## The problem
The full listing should be set down again precisely.

Information shown Block Start

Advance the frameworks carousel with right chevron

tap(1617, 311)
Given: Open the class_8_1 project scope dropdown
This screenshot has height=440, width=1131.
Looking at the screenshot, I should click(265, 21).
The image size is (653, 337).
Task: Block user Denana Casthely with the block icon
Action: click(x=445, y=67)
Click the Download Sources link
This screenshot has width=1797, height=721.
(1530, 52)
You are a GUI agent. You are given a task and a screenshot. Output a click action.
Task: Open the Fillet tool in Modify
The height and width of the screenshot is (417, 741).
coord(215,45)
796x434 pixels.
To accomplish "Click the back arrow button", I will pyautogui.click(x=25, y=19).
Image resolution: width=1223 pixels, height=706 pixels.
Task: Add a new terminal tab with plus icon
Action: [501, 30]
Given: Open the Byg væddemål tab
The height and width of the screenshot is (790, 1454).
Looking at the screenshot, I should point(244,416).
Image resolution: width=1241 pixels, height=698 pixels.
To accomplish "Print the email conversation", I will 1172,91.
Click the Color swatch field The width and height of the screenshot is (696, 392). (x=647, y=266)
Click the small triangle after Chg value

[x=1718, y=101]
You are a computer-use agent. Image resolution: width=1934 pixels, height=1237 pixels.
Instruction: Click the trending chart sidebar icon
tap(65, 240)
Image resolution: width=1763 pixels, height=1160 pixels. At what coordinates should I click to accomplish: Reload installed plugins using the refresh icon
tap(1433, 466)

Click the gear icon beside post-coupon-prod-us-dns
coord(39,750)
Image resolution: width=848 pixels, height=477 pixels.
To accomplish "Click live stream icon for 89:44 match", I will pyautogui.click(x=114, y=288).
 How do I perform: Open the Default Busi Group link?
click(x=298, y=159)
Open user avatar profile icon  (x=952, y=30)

Information shown Block End

## Response box
Advance the frameworks carousel with right chevron

tap(1617, 311)
Given: Open the class_8_1 project scope dropdown
This screenshot has height=440, width=1131.
Looking at the screenshot, I should click(265, 21).
The image size is (653, 337).
Task: Block user Denana Casthely with the block icon
Action: click(x=445, y=67)
Click the Download Sources link
This screenshot has width=1797, height=721.
(1530, 52)
You are a GUI agent. You are given a task and a screenshot. Output a click action.
Task: Open the Fillet tool in Modify
The height and width of the screenshot is (417, 741).
coord(215,45)
796x434 pixels.
To accomplish "Click the back arrow button", I will pyautogui.click(x=25, y=19).
Image resolution: width=1223 pixels, height=706 pixels.
Task: Add a new terminal tab with plus icon
Action: [501, 30]
Given: Open the Byg væddemål tab
The height and width of the screenshot is (790, 1454).
Looking at the screenshot, I should point(244,416).
Image resolution: width=1241 pixels, height=698 pixels.
To accomplish "Print the email conversation", I will 1172,91.
Click the Color swatch field The width and height of the screenshot is (696, 392). (x=647, y=266)
Click the small triangle after Chg value

[x=1718, y=101]
You are a computer-use agent. Image resolution: width=1934 pixels, height=1237 pixels.
Instruction: Click the trending chart sidebar icon
tap(65, 240)
Image resolution: width=1763 pixels, height=1160 pixels. At what coordinates should I click to accomplish: Reload installed plugins using the refresh icon
tap(1433, 466)

Click the gear icon beside post-coupon-prod-us-dns
coord(39,750)
Image resolution: width=848 pixels, height=477 pixels.
To accomplish "Click live stream icon for 89:44 match", I will pyautogui.click(x=114, y=288).
 How do I perform: Open the Default Busi Group link?
click(x=298, y=159)
Open user avatar profile icon  (x=952, y=30)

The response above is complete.